Example 2: 20 wt % Alumina Silicate in Polyesterol 2

[0076] 100 g hydrous pulverized sodium aluminium silicate (Sipernat® 820 A of Evonik) is added to 400 g of polyesterol with primary hydroxyl end groups based on adipic acid, monoethylene glycol and 1,4-butanediol with a molecular weight of 1400 g/mol, OH-value of 80 mg.sub.KOH/g.sub.polymer, a viscosity of 300 mPas at 75° C. and an acid-value of 0.4 mg.sub.KOH/g.sub.polymer (Lupraphen® of BASF SE). The reaction mixture is heated up to 180° C. under vigorous stirring (400 rpm) and further stirred for 1 h. The product is released at 120° C. The product was characterized by a viscosity of 1340 mPas at 75° C. (shearing rate 1/100 s.sup.−1) and a OH-value of 50 mg.sub.KOH/g.sub.polymer. The particle size distribution of the particles was determined to be D[50]=10.2 μm. The product is waxy.
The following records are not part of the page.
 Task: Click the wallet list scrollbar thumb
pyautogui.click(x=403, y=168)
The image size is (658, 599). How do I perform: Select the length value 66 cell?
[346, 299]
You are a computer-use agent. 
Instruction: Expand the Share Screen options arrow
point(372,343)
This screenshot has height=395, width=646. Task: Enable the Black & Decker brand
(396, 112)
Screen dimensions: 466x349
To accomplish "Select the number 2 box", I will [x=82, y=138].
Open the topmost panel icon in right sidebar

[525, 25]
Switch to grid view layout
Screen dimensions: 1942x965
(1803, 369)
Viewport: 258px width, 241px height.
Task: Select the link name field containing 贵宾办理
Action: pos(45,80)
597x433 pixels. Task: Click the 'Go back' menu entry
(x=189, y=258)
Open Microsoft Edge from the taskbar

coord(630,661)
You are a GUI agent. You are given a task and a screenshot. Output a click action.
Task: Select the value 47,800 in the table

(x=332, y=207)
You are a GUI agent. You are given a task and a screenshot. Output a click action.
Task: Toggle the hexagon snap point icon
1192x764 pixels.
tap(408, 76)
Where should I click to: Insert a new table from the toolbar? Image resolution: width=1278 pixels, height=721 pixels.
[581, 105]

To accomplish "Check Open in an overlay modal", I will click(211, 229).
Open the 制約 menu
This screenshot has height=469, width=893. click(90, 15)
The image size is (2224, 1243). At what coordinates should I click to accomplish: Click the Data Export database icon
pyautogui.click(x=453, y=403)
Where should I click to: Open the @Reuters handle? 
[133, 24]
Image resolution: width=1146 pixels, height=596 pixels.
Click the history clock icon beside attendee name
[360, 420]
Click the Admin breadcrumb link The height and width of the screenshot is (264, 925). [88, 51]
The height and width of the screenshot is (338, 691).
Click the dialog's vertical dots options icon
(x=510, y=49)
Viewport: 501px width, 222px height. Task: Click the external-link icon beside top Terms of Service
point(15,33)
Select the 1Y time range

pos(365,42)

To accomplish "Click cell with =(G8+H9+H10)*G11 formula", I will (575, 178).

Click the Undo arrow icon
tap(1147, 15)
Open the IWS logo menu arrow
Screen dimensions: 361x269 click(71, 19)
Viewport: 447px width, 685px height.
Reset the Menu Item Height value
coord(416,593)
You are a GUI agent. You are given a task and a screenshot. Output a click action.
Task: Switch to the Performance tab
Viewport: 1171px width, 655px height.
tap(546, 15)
Therefore, the stability of the dispersion was tested by heating the product to 90° C. for 3 days. No sedimentation was detected during the heating period, hence, the dispersion was classified as phase-stable.

Comparative Examples

[0077] Comparative Example 3: 20 wt % Alumina Silicate in Polyesterol 1 GM1485-73

[0078] 100 g alumina silicate (Sipernat® 820 A of Evonik) is added to 400 g of polyesterol with primary hydroxyl end groups based on adipic acid, monoethylene glycol and diethylene glycol with a molecular weight of 2000 g/mol, OH-value of 56 mg.sub.KOH/g.sub.polymer, acid-value of 0.8 mg.sub.KOH/g.sub.polymer and a viscosity of 500 mPas at 75° C. (Lupraphen® of BASF SE). The reaction mixture is heated up to 150° C. under vigorous stirring (400 rpm) and further stirred for 1 h. The product is released at 120° C. The product was characterized by a viscosity of 2990 mPas at 75° C. (shearing rate 1/100 s.sup.−1) and a OH-value of 38 mg.sub.KOH/g.sub.polymer. A dispersion containing 90% of particles smaller than 20.1 μm was yielded (D[50]=7.1 μm). The product is waxy. Therefore, the stability of the dispersion was tested by heating the product to 90° C. for 3 days. Sediments were detected during the heating period, hence, the dispersion was classified as not phase-stable.

Comparative Example 4: 20 wt % Alumina Silicate in Polyesterol 2 GM1485-74

[0079] 100 g alumina silicate (Sipernat® 820 A of Evonik) is added to 400 g of polyesterol with primary hydroxyl end groups based on adipic acid, monoethylene glycol and 1,4-butanediol with a molecular weight of 1400 g/mol, OH-value of 80 mg.sub.KOH/g.sub.polymer, acid-value of 0.4 mg.sub.KOH/g.sub.polymer and a viscosity of 300 mPas at 75° C. (Lupraphen® of BASF SE). The reaction mixture is heated up to 150° C. under vigorous stirring (400 rpm) and further stirred for 1 h. The product is released at 120° C. The product was characterized by a viscosity of 1750 mPas at 75° C. (shearing rate 1/100 s.sup.−1) and a OH-value of 52 mg.sub.KOH/g.sub.polymer. A dispersion containing 90% of particles smaller than 20.6 μm was yielded (D[50]=7.0 μm). The product is waxy. Therefore, the stability of the dispersion was tested by heating the product to 90° C. for 3 days. Sediments were detected during the heating period, hence, the dispersion was classified as not phase-stable.